**GOAL OF THE EXERCISE:** All lines from the one containing "Click the search magnifier icon" to the end of the listing below should be output exactly; omit the pictures.

**RECORDS SUPPLIED:**
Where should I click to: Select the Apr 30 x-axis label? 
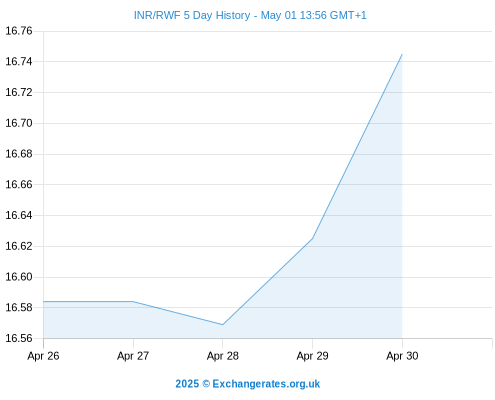click(x=402, y=356)
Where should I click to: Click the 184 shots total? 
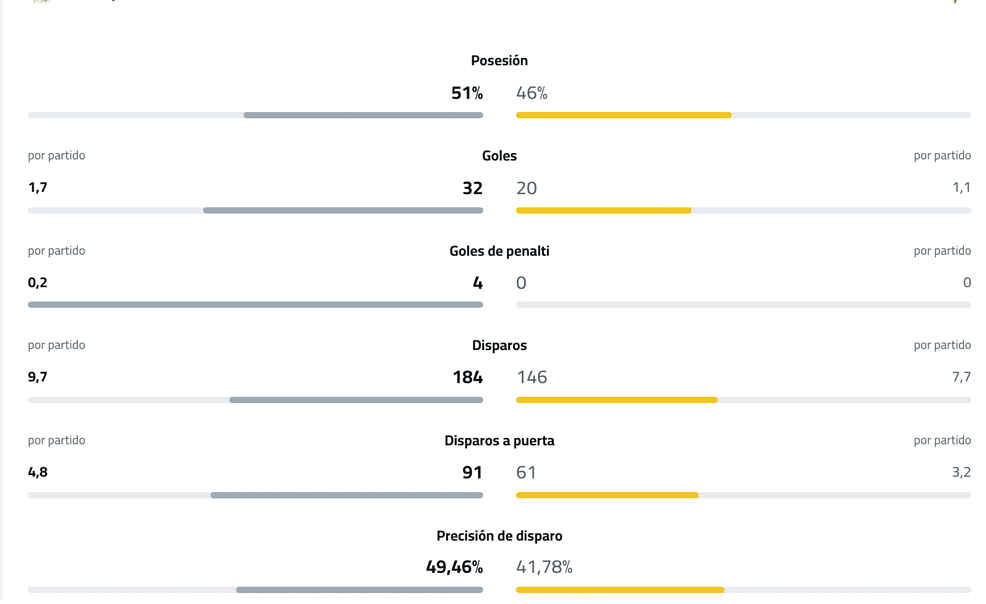tap(467, 377)
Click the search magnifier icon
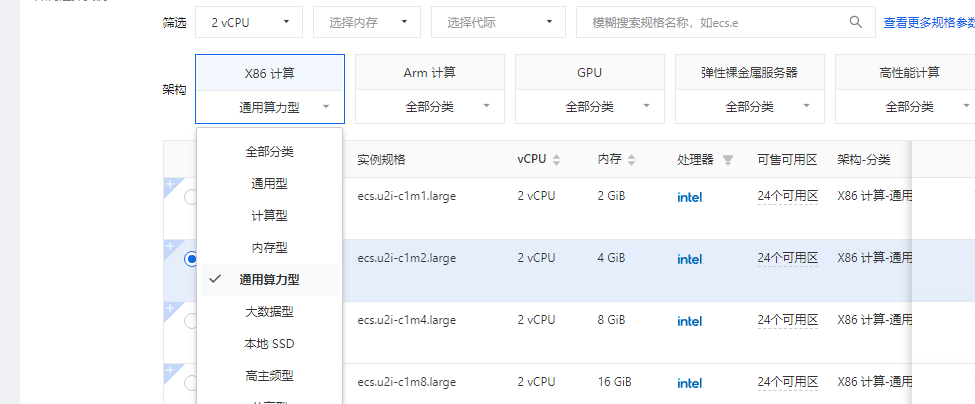975x404 pixels. (855, 21)
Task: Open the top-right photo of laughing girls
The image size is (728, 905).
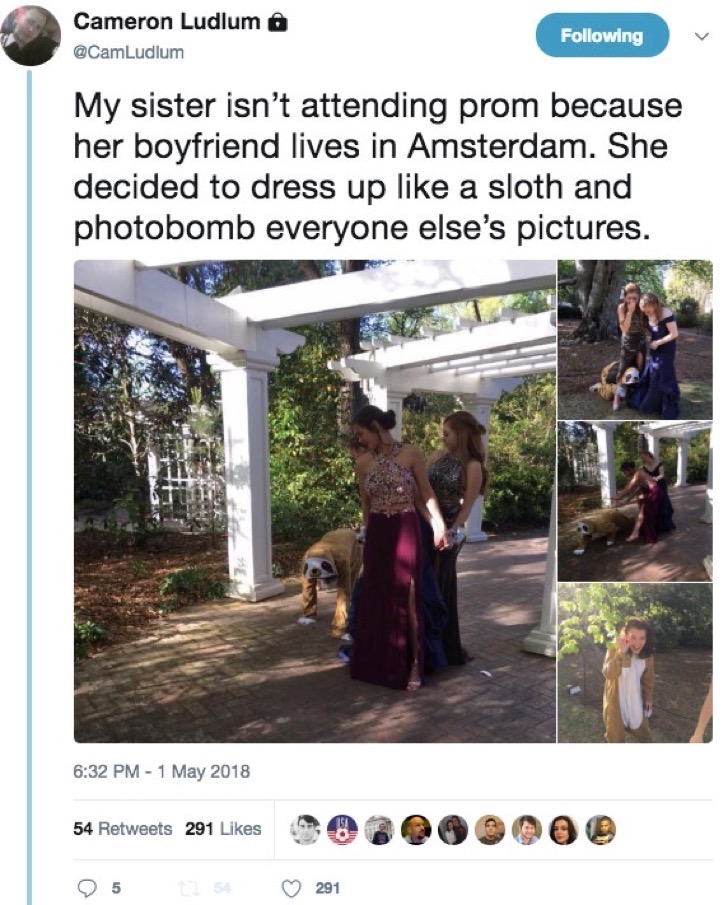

**ANSWER BOX:**
Click the search magnifier icon
975x404 pixels. (855, 21)
Task: Open the top-right photo of laughing girls
The image size is (728, 905).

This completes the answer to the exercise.